▶ Task directions:
Reproduce every line of the listing below without any change.

(Word and element pointing entries)

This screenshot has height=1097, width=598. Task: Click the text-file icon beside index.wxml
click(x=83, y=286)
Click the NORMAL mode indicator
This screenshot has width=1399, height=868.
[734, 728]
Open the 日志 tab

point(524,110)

▶ Answer for the task:
This screenshot has height=1097, width=598. Task: Click the text-file icon beside index.wxml
click(x=83, y=286)
Click the NORMAL mode indicator
This screenshot has width=1399, height=868.
[734, 728]
Open the 日志 tab

point(524,110)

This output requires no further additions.